From "What is it like to be a bat?" by Thomas Nagel. The perceptual experience of a bat is inaccesable to human consciousness. This distance creates a fantasy of a different kind of seeing we will never see.

"From plates and text, we learn that the perceptual world of the Eskimo is quite different from our own, and that an important feature of this difference is the Eskimo's use of his senses to orient himself in space. At times in the Arctic there is no horizon separating earth from sky. ... The direction and the smell of the wind, together with the feel of ice and snow under his feet, provide the cues that enable an Eskimo to travel a hundred or more miles across visually undifferentiated waste. The Aivilik have at least twelve different terms for various winds. THey integrate time and space as one thing and live in acoustic-olfactory space, rather than visual space. Furthermore, representation of their visual world are like X rays. Their artists put in everything they know is there whether they can see it or not. A drawing or engraving of a man hunting seal on an ice floe will show not only what is on top of the ice (the hunter and his dogs) but what is underneath as well (the seal approaching his breathing hole to fill his lungs with air)." From Edward T. Hall's 'The Hidden Dimension' 79-80

Paintings and ideas for future paintings

April 2020. "Yule Log" on wood panel. Idea of physical versus visual warmth, history of televised Yule Log.

October 2020. I did not finish. The first sculpture I ever loved in a park near my childhood home. Gaze of the bears, idea of the nocturne.

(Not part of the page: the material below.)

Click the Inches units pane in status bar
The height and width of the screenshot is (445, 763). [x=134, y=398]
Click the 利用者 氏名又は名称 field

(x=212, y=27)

October 2020. Quick sketch. Put down oil and then removed from the surface to create an image. Copied a painting in my house that I grew up with, that I had a specific relationship to. Idea of representation of the memory of an image (negative process of removal, rather then positive).

October 2020. "Column", Oil on panel. Ideas: perceptual dissonance between different materials in a single image: of oil paint, marble, and a plastic water bottle. The wavering contour line and allowing the brush / atmospheric light to push the form of the bottle in various directions.

"Illuminated Clementine". Olfactory illumation rather than visual illumination. Stopping the iphone from being the producer of light, only able to recieve light. Various conceptualizations of fruits: lemon water, Apple inc., and a clementine. Illumination of forgrounded photograph, almost like a TV screen (again, technological light versus natural light versus 'inner' light), of the first painting I loved which I grew up in my house.

STUDY. I've begun to incorporate Blender into my observational practice, as I am interested in how blender generates physical concepts like light, wind, cloth, etc. In this painting, I will be comparing this interst to the windows in my childhood bedroom, and the wallpaper I grew up with. I've become fixated with the light which comes in from the windows while I try to fall asleep. I always saw a sad dog in the wallpaper, even though it's just random florals. My mom loves this faded green color and it's everywhere in the house. The glowing green light reminds me of home.

STUDY. Beginning to think about painting the physical qualities of falling snow. I've played around with animating falling snow in blender. I'm also thinking about how snow lifts over a car, and makes everything look like hyperspeed. I have a nice memory of driving with my dad to a hockey game a noticing this when I was young, I think about it alot still.